このテーブルには、保存されたオブジェクトごとに 1 つのレコードが格納されています。また、このテーブルは InterSystems SQL でクエリできます。以下に、Sample.Person テーブルのクエリ結果を示します。

以下のテーブルに、既定のプロジェクションをまとめます。
投影元 (オブジェクト・コンセプト) | 投影先 (リレーショナル・コンセプト) |
---|---|
パッケージ | スキーマ |
クラス | テーブル |
OID | ID フィールド |
データ型プロパティ | フィールド |
参照プロパティ | 参照フィールド |
埋め込みオブジェクト | 一連のフィールド |
リスト・プロパティ | リスト・フィールド |
配列プロパティ | 子テーブル |
ストリーム・プロパティ | BLOB |
インデックス | インデックス |
クラス・メソッド | ストアド・プロシージャ |
他のトピックでは、詳細情報を示し、変更可能な内容について説明します。
-
テーブル名と、そのテーブルが属するスキーマの名前の詳細は、"永続クラスの定義" を参照してください。
同じトピックでは、サブクラスのプロジェクションを制御する方法についても説明しています。
-
リテラル・プロパティのプロジェクションについての詳細は、"リテラル・プロパティの定義と使用" を参照してください。
-
コレクション・プロパティのプロジェクションについての詳細は、"コレクション・プロパティのストレージと SQL プロジェクション" を参照してください。
-
ストリーム・プロパティのプロジェクションについての詳細は、"ストリームを使用した作業" を参照してください。
-
オブジェクト値プロパティのプロジェクションについての詳細は、"オブジェクト値プロパティの定義と使用" を参照してください。
-
リレーションシップのプロジェクションについての詳細は、"リレーションシップの定義と使用" を参照してください。
オブジェクト ID
初めてオブジェクトを保存するとき、システムでは ID (ここで説明します) と OID (次のセクションで説明します) の 2 つの永続識別子が作成されます。後でこれらの識別子を使用して、保存したオブジェクトにアクセスしたり、これらを削除することができます。
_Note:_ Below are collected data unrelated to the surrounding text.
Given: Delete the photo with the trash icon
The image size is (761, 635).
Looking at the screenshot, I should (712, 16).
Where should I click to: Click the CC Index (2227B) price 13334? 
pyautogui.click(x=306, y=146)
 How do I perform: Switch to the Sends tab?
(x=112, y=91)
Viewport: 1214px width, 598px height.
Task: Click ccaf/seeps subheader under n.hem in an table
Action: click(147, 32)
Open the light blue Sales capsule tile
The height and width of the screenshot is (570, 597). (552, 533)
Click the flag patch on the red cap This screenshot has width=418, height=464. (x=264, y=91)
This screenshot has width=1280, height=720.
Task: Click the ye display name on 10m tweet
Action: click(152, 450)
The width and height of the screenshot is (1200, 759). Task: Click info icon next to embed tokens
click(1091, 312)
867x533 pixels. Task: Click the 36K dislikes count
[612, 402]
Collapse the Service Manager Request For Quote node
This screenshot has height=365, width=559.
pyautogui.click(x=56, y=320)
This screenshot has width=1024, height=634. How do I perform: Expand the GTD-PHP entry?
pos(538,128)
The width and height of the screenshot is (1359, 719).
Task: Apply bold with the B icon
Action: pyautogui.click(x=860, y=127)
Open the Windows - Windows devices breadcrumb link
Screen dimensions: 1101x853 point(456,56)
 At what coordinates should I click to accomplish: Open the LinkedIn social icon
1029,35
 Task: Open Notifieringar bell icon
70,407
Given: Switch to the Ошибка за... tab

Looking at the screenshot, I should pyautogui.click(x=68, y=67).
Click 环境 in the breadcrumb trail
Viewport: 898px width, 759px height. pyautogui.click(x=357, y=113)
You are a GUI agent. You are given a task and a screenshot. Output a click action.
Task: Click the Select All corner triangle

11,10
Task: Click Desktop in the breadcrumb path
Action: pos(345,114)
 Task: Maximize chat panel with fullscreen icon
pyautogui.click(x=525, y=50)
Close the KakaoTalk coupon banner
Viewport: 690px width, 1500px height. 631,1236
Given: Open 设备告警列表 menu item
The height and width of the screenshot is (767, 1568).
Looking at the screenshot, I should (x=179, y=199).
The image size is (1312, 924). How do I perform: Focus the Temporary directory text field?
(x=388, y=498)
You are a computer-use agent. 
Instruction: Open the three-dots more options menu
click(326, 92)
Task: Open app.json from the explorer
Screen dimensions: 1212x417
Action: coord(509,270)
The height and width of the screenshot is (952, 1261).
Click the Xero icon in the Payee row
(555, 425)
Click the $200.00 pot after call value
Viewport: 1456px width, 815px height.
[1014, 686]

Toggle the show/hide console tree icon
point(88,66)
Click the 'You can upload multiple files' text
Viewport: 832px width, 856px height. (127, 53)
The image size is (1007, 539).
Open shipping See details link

オブジェクト ID はより一般的に使用される識別子であり、すべての永続クラスで利用できる %OpenId()、%ExistsId()、%DeleteId() などのメソッドを呼び出す際には、この ID を最初の引数として使用します。
ID の特定
システムは、ID として使用する整数を自動的に生成できます。しかし、多くの場合、アプリケーションにとってもっと意味のある ID があると便利であるため、一般的には IdKey インデックス定義を永続クラスに追加し、ここでこのインデックスが ID 値を提供するプロパティを参照します。以下の例では、SSN プロパティを参照する IdKey インデックスを追加します。
Class MyApp.Person Extends %Persistent
{
Index MainIDX On SSN [ Idkey ];
Property SSN As %String;
// other properties
}
この例では、人物の SSN は ID として機能します (また、%OpenId()、%ExistsId()、%DeleteId() などのメソッドで使用できます)。以下に例を示します。
set person=##class(MyApp.Person).%OpenId("123-45-6789")
クラスに IdKey インデックスを追加すると、コンパイラはそのクラスに追加のメソッド (インデックス・メソッドと呼ばれる) を生成します。これらを使用して、オブジェクトにアクセスしたり、オブジェクトを削除することができます。インデックス・メソッドには indexNameOpen()、indexNameExists()、indexNameDelete() が含まれます。indexName は IdKey インデックスの名前です。IdKey インデックスが 1 つのプロパティのみを参照する場合、これらのメソッドはそのプロパティの値を最初の引数として受け入れます。以下に例を示します。
set person=##class(MyApp.Person).MainIDXOpen("123-45-6789")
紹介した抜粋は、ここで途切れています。